Jürgen: We met at a mixed SM/fetish party. I was in my leather puppy gear (and open for play with a hot dominant man), and you were dressed to the nines in rubber, with your husband. By the end of the night, you were the one who was holding my leash. Why do you think we hit it off right away?
Iris: Because we are so open, we don’t know how to be shy. We both know that there are many reasons for people to visit those kind of parties, it’s not always just about sex. That is okay too, but parties have a social purpose as well. That’s also a quality of BDSM and fetish.
Jürgen: I think it’s a great way of expressing yourself. We feel more beautiful, sexier, maybe even stronger in our gear, and we appreciate that in others. When I am a dog at a party, I love it how it makes people happy. Deep at heart, I don’t care who throws the ball, I just want to get it for you and we both have fun.
Iris: It’s all about communication. When we let go of assumptions about people, we can look at what we have in common. Putting yourself in a box is perfectly okay and it is necessary sometimes, but stepping out of it can be so rewarding.
Jürgen: I worked at Mister B for quite a few years. I loved wearing gear in the store, or showing off my welts and bruises when I had a hot session the night before. It was fun to help people and win their confidence, they saw I really knew what I was talking about. You worked at a rubber store. What did you like most about it?

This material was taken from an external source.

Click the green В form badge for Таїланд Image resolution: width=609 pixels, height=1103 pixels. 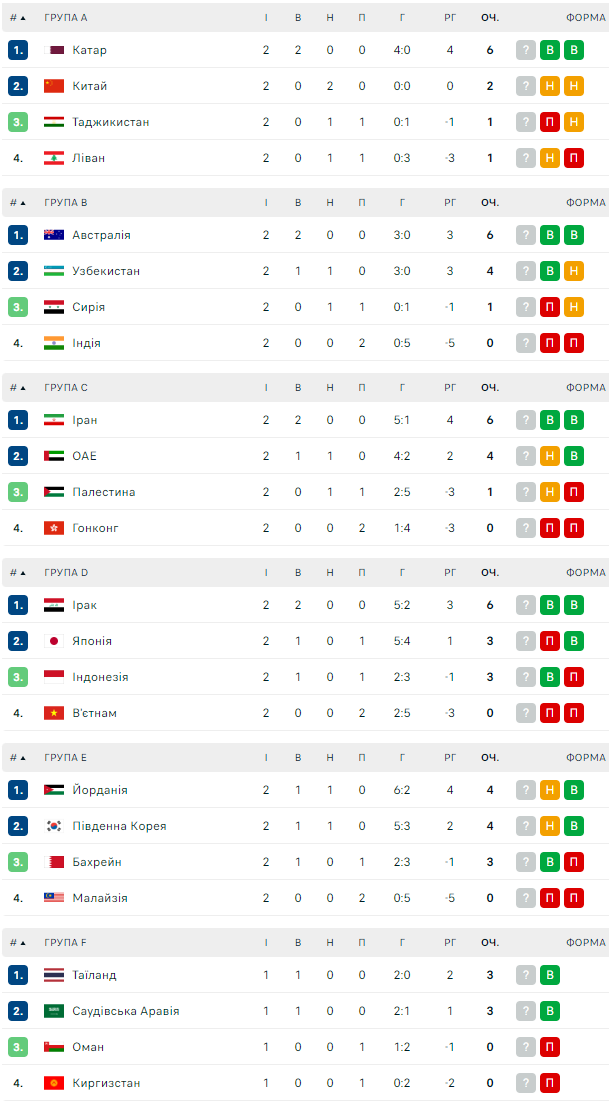[x=549, y=975]
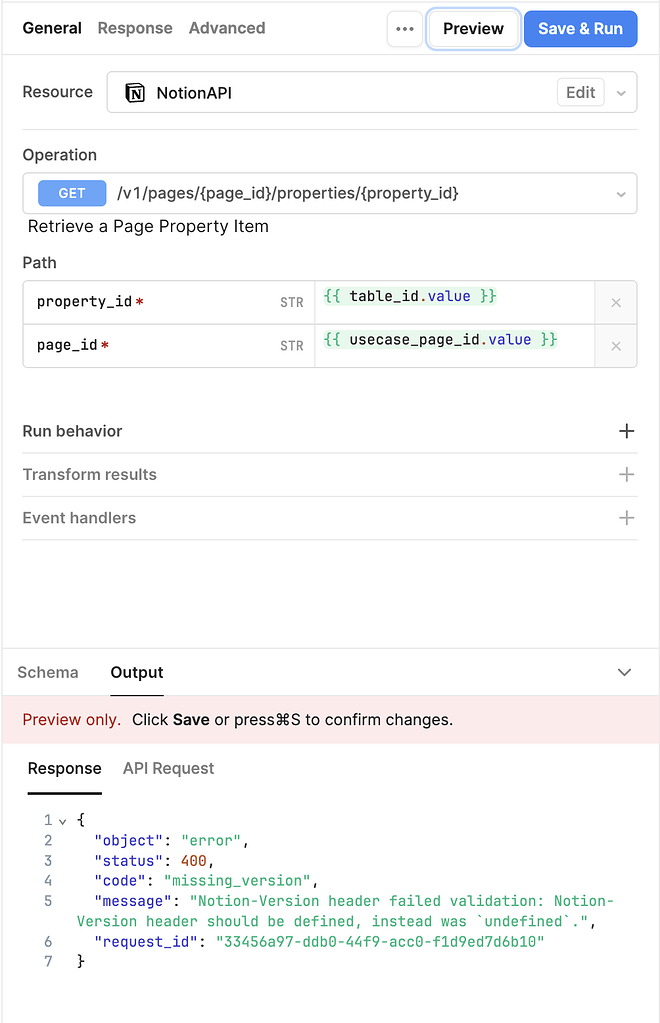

Iris: Oh, when people took that step to finally wear rubber for the first time, and then looked at themselves in the mirror, that look on their faces. Like a weight was lifted off their shoulders. It made me feel really great too.
Jürgen: Is that the reason why you organize ‘The Rubber Bunch’ parties? Tell the readers more about it!
Iris: Yes, I discovered I have this quality to bring people together, and for me, it’s also a challenge to help people to explore further. The parties are for people to dance and play in rubber, but I also organize ‘Munches’. Those get-togethers are more social and not that hardcore, it’s a perfect opportunity for people who are not so experienced to step into the scene. And every gender and sexual preference is welcome at my party. Sometimes I really wonder why we don’t help each other some more.
Jürgen: I guess that is exactly what I want to achieve with my autobiographical theatre performance ‘GOOD BOY’: helping people. The show is about discovering yourself and being true to what you find. Being different can be so difficult, and I hope it supports the people who feel different, whether they are gay, or transgender, or disabled, it doesn’t matter.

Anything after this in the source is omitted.